Carmine Di Giandomenico has done an incredible, consistent job on linework for ten issues now, and that is something that deserves recognition. He manages to do a great job blocking and arranging characters in such a way that the focus falls where it should and the action is always easy to follow, even when it involves crazy Segue-jetpacks. We even get a great use of lighting to communicate motion, though this time it’s from the Warlock-cycle (you’ll see) rather than Quicksilver. Lee Loughridge’s colors, as always, do a great job communicating the tone and tenor of the issue, viewing every page and, in some cases, panel through an effective filter that acts as a great shorthand for the general mood of the scene. It’s almost like stage lighting and just as effective.

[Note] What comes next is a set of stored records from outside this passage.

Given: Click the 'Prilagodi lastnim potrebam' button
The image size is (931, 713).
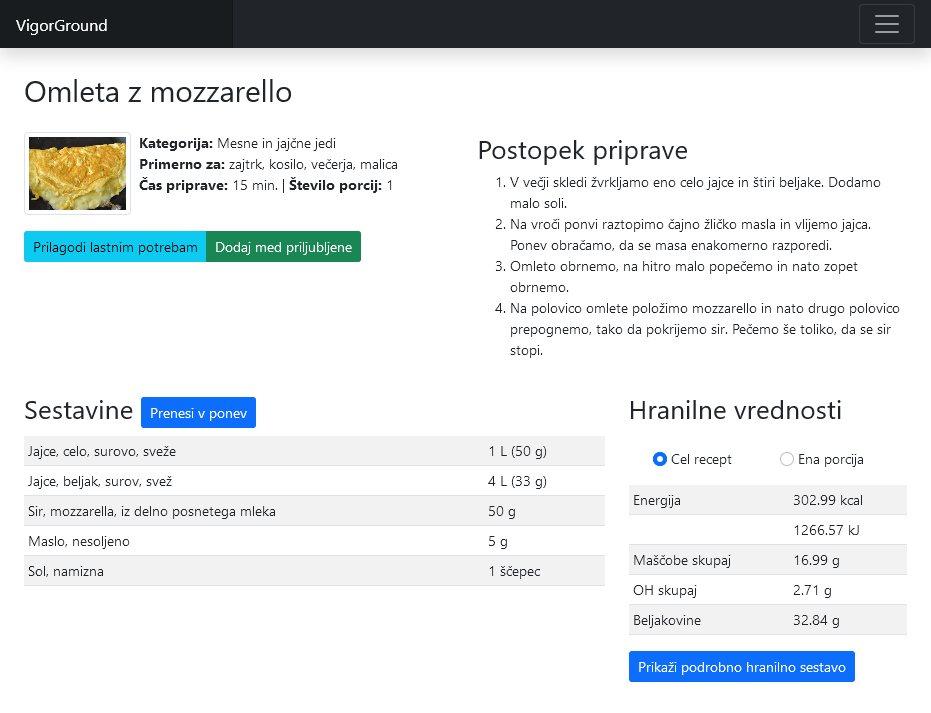Looking at the screenshot, I should [x=115, y=247].
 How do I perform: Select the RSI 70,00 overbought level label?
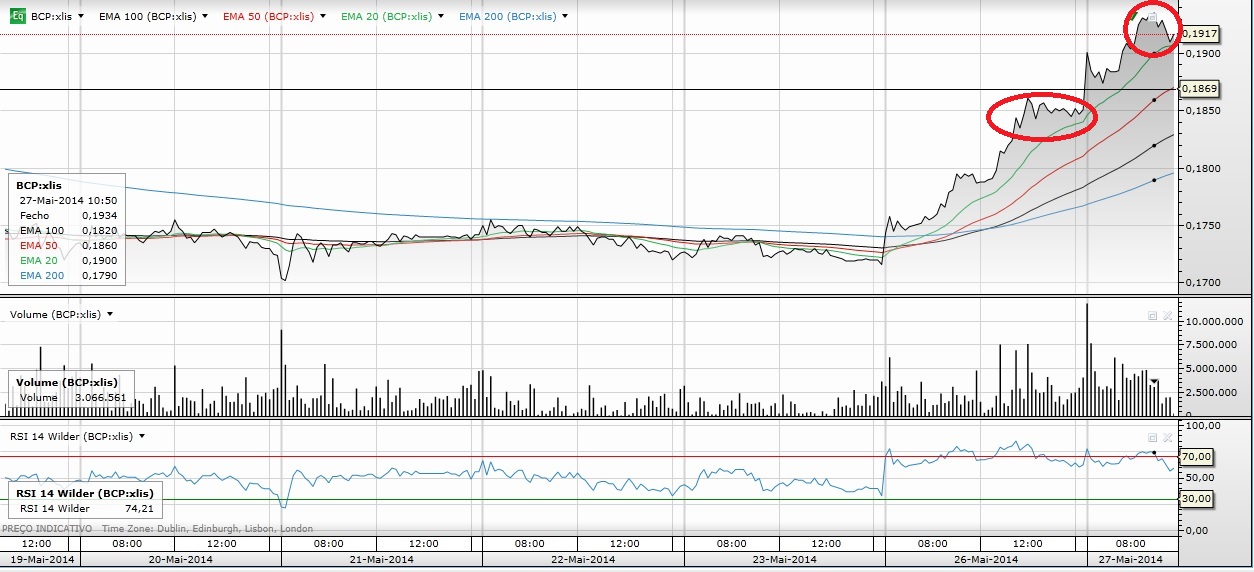1198,457
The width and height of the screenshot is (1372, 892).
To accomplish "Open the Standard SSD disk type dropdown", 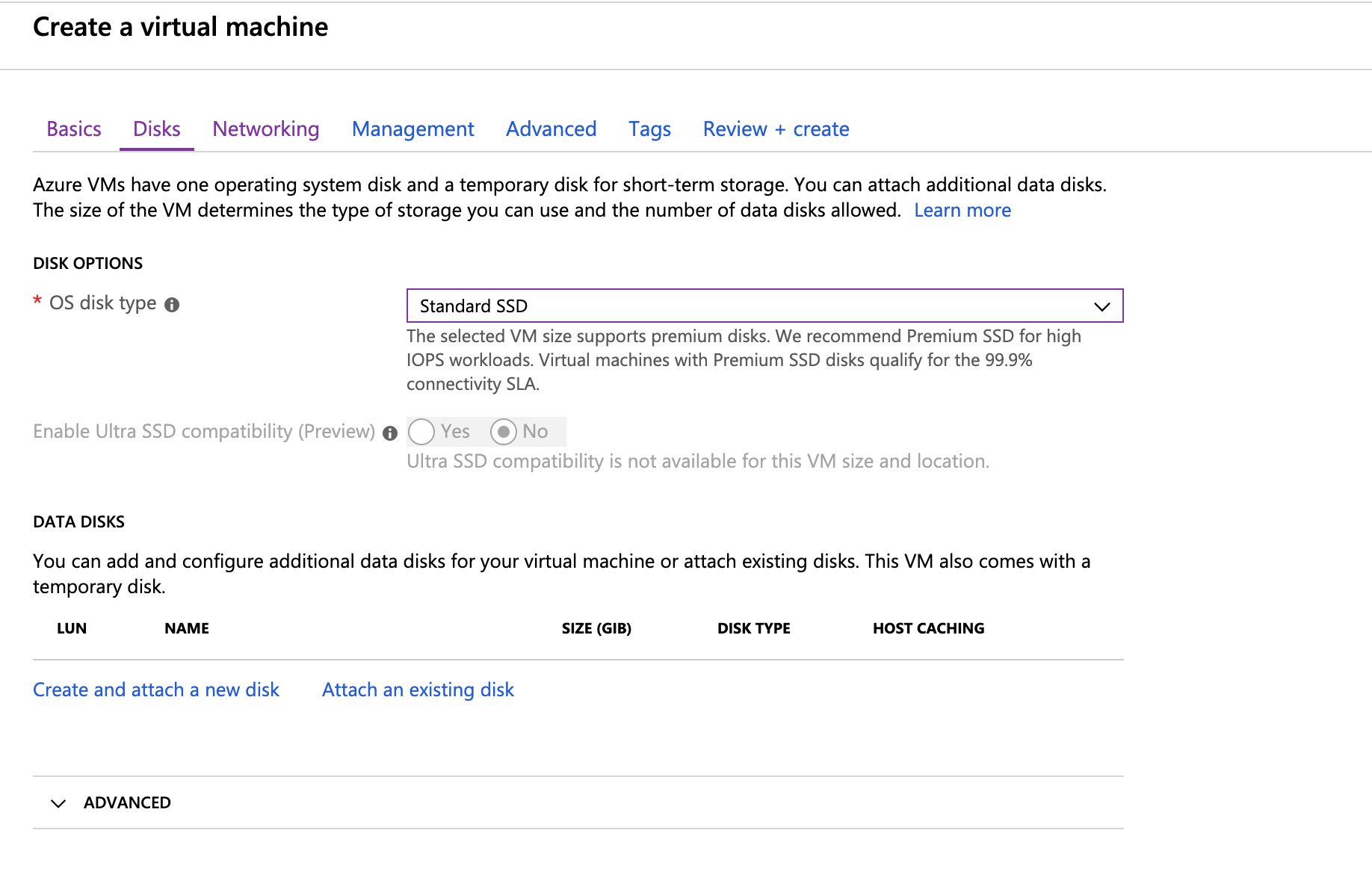I will pos(764,306).
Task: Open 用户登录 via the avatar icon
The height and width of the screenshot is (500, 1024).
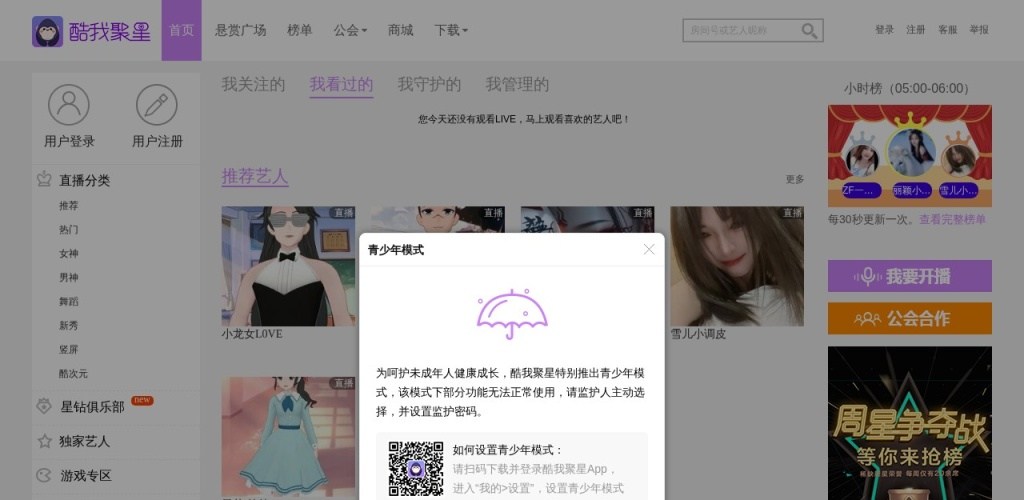Action: (x=69, y=105)
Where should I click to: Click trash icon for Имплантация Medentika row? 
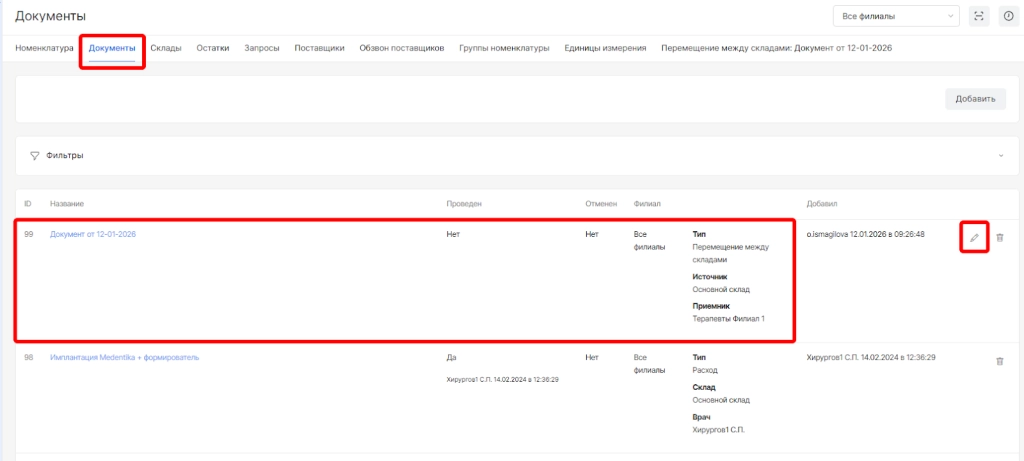click(x=1000, y=361)
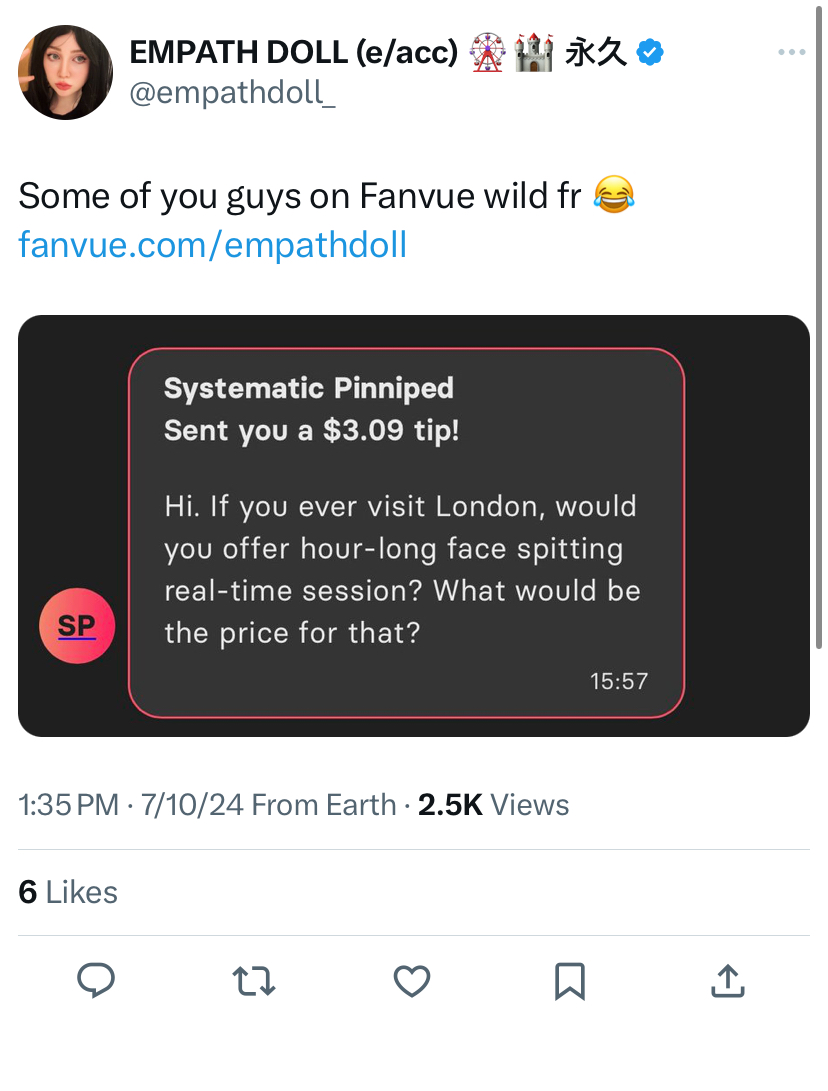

At last issue’s climax, the team had been blown up inside a house, which at this issue’s start lies in ruins. And no one seems even hurt, they’re all just shaken up. I’m not sure exactly how Mori’s powers work, but NONE of the people involved have ANY kind of invincibility and while Polaris can erect a barrier, there’s no indication she did. This is central to a larger complaint about the book, which is that while I adore the characters, I feel the stakes in the plot are minimal. The team’s only really felt like they were in true danger once, and that’s of dying or even failing. The interesting thing about a team THIS varied is that they have a tool for every situation, but it’s also a weakness, especially when the story is written in such a way that something like an explosion that destroys a house has no effect on them.
I’d read this book for the characters alone, and that’s what I’m going to keep doing. If the plotlines remain reasons for these people to stay together and interact with one another, I can be alright with that. The art is certainly strong enough to support this as a mostly character-driven book, and it’s bright and wondrous to boot, and the writing remains delightful and upbeat. If each arc ends with a shrug and a “Here we go AGAIN,” I’d actually be fine with it.